Hocking River flood control took my tree
About six months later, I went back to the site to shoot this photo. A flood control project to reroute the Hocking River was going right over my tree. This was the result.
Hokey Poem #22
I was flattered when Carol Towarnicky, a reporter I worked with at The Ohio University Post, wrote Hokey Poem #22, which said, in part,
. . . consider the man.
who records the land.
low-key, like the hills.
gentle, like those who
who dot the country side.
familiar, calm.
he grabs his camera,
squints, clicks, moves on,
nonchalantly.
who ridicules the thought
of an “eternal message,”
yet mourns the passage
of a tree.
I’m sure CT (I called her that because Towarnicky was a mouthful, even for someone with a name like Steinhoff) was rushing to meet a writing class deadline like I was trying to fill a hole on just another work day, but I still hold on to that tree photo and Hokey Poem #22. It’s funny how something seemingly insignificant can mean so much.
The First Earth Day
My photo of an abandoned strip mine in southern Ohio ran on the front page of The Athens Messenger on the first Earth Day. You can read the whole story about the picture here.

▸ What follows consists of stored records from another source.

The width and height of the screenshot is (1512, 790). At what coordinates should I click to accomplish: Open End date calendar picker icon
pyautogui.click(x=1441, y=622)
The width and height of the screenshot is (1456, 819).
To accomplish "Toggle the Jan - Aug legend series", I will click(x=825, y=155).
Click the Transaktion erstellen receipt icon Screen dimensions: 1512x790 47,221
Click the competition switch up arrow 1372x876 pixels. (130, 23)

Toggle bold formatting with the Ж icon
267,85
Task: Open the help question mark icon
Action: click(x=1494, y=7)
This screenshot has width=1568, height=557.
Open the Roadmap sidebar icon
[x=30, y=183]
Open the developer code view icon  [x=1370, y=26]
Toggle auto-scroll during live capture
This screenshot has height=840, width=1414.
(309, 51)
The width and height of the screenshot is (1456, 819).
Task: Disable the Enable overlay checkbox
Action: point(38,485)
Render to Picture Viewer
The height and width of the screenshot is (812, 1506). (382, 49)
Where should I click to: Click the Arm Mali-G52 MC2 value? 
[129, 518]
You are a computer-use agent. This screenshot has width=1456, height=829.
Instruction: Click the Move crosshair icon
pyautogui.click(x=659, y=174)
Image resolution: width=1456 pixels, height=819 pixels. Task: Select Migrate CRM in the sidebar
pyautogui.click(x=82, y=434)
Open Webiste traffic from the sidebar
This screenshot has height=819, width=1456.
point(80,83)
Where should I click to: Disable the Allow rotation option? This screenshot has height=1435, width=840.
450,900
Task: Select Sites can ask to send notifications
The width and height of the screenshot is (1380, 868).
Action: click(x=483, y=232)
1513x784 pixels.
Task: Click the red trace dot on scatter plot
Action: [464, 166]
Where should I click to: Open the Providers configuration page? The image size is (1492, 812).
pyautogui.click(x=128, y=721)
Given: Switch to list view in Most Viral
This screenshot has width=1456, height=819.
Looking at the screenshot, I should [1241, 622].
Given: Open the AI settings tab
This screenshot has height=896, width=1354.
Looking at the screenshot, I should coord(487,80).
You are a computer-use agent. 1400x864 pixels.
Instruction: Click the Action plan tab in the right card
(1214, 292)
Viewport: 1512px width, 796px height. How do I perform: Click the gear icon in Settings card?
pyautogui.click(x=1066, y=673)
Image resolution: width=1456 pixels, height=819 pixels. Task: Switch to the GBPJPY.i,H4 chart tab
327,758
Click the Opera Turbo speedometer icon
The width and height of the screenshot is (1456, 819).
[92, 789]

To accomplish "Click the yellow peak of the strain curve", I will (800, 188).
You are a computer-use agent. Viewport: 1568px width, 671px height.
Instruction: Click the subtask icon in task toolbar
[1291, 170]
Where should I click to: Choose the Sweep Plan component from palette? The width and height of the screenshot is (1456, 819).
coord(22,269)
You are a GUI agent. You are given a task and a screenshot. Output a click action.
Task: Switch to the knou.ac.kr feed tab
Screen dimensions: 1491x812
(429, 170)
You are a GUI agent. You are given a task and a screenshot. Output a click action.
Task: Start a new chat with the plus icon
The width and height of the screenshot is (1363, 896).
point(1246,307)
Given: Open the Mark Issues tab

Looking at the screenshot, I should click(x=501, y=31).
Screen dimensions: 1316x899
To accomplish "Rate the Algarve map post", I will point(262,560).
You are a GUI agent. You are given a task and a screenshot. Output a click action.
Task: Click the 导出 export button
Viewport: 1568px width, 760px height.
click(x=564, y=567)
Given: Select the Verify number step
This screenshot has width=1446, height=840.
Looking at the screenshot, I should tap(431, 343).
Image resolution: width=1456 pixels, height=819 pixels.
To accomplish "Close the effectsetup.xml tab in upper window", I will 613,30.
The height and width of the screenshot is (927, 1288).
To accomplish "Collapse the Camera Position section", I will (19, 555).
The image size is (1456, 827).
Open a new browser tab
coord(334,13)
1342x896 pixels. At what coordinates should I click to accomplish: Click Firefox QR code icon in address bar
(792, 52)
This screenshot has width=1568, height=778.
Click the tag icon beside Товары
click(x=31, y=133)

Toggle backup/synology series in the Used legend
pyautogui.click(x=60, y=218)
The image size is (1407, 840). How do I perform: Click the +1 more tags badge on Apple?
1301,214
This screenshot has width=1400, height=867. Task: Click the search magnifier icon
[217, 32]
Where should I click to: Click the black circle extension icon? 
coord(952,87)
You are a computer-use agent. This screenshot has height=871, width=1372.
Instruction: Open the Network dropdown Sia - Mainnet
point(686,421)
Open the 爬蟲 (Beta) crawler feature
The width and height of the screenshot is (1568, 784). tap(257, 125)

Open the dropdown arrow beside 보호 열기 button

As teens we all used to go skinny dipping in the pools in these strip mine holes.
Sometimes a deadline calls out the best in us, eh? Memorable one buddy.
Classic, Ken! I envy your ability to fly!!!
The flying part is easy if you can flap your arms fast enough. The tough part is holding the camera steady while you’re doing it.
Loved that area of campus before the river was moved. Loved the yearly floods a lot less and the train tracks along the old river were a mess.
All of that gets me around to this…
Love the old picture and even the hokey poem too.
A beautiful place we got to share in the same era.
Well done.
The floods were fun to cover (even if we lived in a basement apartment within sight of the river that had a big valve the landlord warned us would have to be closed to keep the river from backing up into our room during a flood).
Of all the places I’ve lived in my nomadic newspaper life, my home town and Athens are at the top of the list. Gastonia, NC, and FL, not so much.
As far as being in the same place at the same time, we were probably a lot safer sharing the sting of teargas in 1970 better than worrying about what’s floating in the Athens air in 2020.